422 lines (313 loc) · 13.2 KB

MassivePoints

.NET implementation of modified QuadTree, perform faster range searches from very large number of multi-dimensional coordinates, with in-memory and database offloading.

MassivePoints

Status

Project Status: WIP – Initial development is in progress, but there has not yet been a stable, usable release suitable for the public.

Target Pakcage
Any NuGet MassivePoints

What is this?

Have you ever tried to store a large amount of 2D/3D coordinate points and extract these from any given coordinate range? Normally for such requests, we would use a GIS-compatible database system or service with complex management.
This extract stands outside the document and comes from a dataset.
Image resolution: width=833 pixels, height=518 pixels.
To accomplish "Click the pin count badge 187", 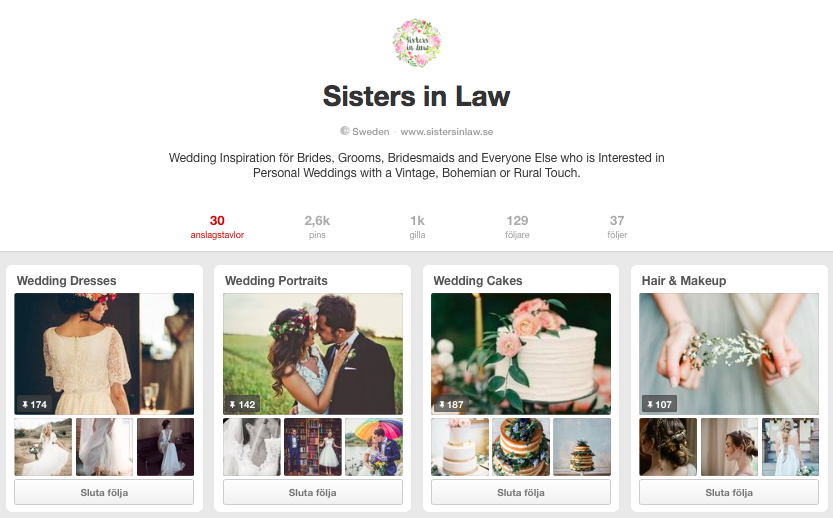I will (451, 404).
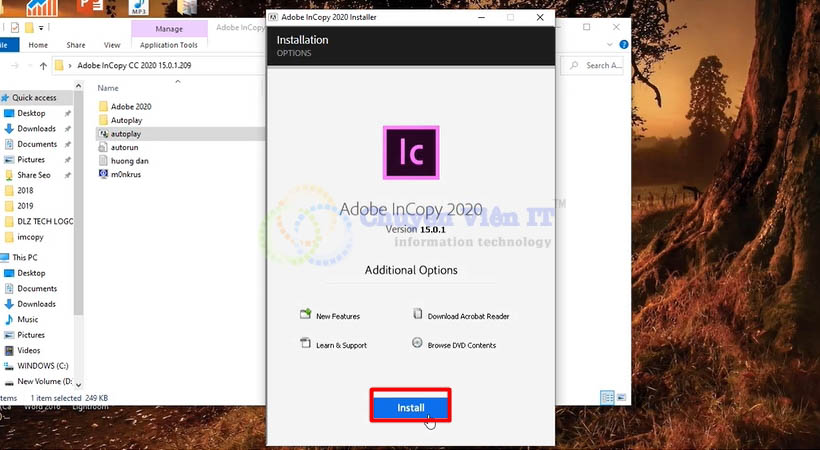Viewport: 820px width, 450px height.
Task: Select the m0nkrus file icon
Action: (103, 174)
This library provides the ability to store and filter ranges of multi-dimensional coordinate points in the portable way.

It's very easy to use:

using MassivePoints;

// Create QuadTree dictionary with 2D coordinate bound
// and pair of value type (string) on the memory.
double width = 100000.0;
double height = 100000.0;
QuadTree<string> quadTree =
    QuadTree.Factory.Create<string>(width, height);

// Begin a session for update.
await using QuadTreeSession<string> session =
    await quadTree.BeginSessionAsync(true);

// Insert a lot of random 2D coordinates.
var count = 1000000;
var r = new Random();
for (var index = 0; index < count; index++)
{
    double x = r.Next(0, width - 1);
    double y = r.Next(0, height - 1);
    await session.InsertPointAsync(
        new Point(x, y),    // x, y
        $"Point{index}");   // value
}

// Extract values by specifying 2D coordinate range.
double x0 = 30000.0;
double y0 = 40000.0;
double x1 = x0 + 35000.0;
double y1 = y0 + 23000.0;
foreach (PointItem<string> entry in
    await session.LookupBoundAsync(new Bound(x0, y0, x1, y1)))
{
    Console.WriteLine($"{entry.Point}: {entry.Value}");
}

It has the following features:

  • Implements modified QuadTree coordinate search algorithm.
    • This algorithm stores multiple coordinate points as a linear list for each node in QuadTree.
    • A pure QuadTree has the problem of deeper node nesting, but with this method the nodes do not become deeply nested until they are filled.
    • Searching within a node is O(n), but the CPU cache works absolutely faster in the in-memory data provider, and it is possible to speed up the process by using clever indexing on the database backend (of course, there are trade-offs).
  • Included add a coordinate point, lookup and remove features.
  • Supported multi-dimensional coordinate points.
    • By extending it to N-dimensions, you will be using a naturally extended algorithm, such as BinaryTree, QuadTree, OctaTree and more.
  • Completely separates between QuadTree controller and data provider.
    • Builtin data providers: In-memory and ADO.NET.
    • Using the SQLite ADO.NET provider (System.Data.SQLite), it is possible to perform bulk inserts of 170,000 2D coordinate points per second in my environment.
  • Fully asynchronous operation.
  • Supported asynchronous streaming lookup (IAsyncEnumerable<T>).

Target .NET platforms

  • .NET 8.0 to 5.0
  • .NET Core 3.1 to 2.0
  • .NET Standard 2.1 and 2.0
  • .NET Framework 4.8.1 to 4.6.1

How to use

Install MassivePoints from NuGet.

Create in-memory QuadTree

You can use the factory to easy to use QuadTree:

using MassivePoints;

// Create QuadTree dictionary with 2D coordinate bound
// and pair of value type (string) on the memory.
double width = 100000.0;
double height = 100000.0;
QuadTree<string> quadTree = QuadTree.Factory.
    Create<string>(width, height);          // TValue = string

// Create QuadTree (OctaTree) dictionary with 3D coordinate bound
// and pair of value type (string) on the memory.
double width = 100000.0;
double height = 100000.0;
double depth = 100000.0;
QuadTree<string> octaTree = QuadTree.Factory.
    Create<string>(width, height, depth);   // TValue = string

If you want to use a dimension that goes over three dimensions, use new Bound(...) to specify it.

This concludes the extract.